#### RECORDS FOR THIS TASK ####
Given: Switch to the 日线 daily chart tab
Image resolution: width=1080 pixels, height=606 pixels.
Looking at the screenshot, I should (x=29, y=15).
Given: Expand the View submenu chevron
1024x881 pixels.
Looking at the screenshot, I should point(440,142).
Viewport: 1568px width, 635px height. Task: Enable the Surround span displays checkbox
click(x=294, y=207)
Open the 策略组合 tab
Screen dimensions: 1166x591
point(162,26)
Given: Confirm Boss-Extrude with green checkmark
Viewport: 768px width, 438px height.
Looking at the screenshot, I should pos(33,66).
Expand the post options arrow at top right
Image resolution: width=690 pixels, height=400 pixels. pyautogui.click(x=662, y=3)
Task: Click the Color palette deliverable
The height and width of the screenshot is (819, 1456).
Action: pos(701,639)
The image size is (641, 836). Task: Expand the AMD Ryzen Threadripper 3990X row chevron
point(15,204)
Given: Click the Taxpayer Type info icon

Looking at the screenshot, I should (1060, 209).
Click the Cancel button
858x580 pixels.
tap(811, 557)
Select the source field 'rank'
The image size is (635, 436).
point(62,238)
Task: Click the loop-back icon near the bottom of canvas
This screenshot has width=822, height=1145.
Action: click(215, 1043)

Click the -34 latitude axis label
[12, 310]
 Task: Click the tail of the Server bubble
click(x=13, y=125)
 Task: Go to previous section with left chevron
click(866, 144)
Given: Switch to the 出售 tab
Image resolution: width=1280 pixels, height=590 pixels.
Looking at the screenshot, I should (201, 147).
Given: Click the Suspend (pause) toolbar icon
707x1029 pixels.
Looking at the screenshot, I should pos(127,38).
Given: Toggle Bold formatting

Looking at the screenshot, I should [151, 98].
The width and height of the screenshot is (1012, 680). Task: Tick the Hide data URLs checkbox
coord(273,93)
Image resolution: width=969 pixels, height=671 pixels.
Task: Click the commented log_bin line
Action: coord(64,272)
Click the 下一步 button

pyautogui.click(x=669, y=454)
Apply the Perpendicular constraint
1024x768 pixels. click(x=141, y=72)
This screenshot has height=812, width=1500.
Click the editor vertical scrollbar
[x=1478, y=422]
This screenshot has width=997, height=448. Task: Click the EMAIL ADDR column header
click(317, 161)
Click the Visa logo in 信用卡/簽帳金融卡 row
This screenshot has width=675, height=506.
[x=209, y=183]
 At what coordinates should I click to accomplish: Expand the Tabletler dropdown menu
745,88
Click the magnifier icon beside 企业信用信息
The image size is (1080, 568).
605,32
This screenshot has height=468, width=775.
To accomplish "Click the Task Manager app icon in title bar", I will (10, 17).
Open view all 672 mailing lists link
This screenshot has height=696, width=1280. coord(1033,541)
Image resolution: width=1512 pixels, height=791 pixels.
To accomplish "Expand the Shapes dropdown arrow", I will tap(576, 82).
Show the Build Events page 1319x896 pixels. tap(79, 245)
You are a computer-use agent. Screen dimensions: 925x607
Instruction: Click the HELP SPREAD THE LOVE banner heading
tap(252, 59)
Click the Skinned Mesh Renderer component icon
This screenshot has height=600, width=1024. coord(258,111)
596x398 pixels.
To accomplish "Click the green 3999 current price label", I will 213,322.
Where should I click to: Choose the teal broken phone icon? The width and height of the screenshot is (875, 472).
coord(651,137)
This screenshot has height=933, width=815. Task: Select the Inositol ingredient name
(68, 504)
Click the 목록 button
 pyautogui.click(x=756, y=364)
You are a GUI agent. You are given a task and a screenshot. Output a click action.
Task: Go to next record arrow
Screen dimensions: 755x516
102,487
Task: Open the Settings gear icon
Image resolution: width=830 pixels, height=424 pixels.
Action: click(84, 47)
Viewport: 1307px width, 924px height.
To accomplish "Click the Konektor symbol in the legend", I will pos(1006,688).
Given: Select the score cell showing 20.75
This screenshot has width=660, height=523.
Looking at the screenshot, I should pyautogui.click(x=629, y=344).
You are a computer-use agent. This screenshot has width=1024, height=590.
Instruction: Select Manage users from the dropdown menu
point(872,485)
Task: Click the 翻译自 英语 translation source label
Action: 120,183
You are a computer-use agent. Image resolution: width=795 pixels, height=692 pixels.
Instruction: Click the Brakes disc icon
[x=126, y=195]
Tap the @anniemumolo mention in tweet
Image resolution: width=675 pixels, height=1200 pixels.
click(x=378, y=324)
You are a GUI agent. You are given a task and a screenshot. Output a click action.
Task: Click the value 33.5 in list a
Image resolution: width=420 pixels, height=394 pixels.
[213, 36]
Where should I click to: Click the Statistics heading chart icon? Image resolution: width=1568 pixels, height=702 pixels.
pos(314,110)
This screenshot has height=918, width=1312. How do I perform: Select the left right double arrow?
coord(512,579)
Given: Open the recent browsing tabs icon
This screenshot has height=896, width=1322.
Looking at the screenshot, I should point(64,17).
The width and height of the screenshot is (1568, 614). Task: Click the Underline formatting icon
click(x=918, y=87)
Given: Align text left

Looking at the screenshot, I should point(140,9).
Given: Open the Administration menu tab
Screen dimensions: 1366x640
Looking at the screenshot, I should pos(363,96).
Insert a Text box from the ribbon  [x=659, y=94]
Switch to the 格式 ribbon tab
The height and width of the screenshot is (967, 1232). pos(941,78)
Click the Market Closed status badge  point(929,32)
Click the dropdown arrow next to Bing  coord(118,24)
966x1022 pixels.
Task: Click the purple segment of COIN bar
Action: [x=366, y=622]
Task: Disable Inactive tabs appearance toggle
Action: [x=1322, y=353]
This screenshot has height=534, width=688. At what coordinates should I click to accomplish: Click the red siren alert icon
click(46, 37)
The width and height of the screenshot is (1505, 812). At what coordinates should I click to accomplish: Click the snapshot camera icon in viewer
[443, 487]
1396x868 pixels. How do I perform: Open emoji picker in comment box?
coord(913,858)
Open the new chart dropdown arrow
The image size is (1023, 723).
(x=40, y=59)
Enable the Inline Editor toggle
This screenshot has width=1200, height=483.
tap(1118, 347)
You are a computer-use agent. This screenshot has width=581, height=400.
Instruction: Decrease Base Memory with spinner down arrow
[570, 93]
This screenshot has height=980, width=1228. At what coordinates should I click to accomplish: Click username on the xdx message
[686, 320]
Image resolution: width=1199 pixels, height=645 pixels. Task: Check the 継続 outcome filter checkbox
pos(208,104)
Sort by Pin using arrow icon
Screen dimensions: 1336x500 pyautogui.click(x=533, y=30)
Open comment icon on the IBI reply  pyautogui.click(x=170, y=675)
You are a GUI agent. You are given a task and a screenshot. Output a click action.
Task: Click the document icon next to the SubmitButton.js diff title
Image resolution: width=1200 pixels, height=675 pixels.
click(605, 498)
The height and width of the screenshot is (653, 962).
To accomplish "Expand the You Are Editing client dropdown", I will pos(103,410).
####
> _WHAT YOU SHOULD DO_:
State how many lines of the listing hold the string "title", and add nothing else.

> _TASK ANSWER_:
2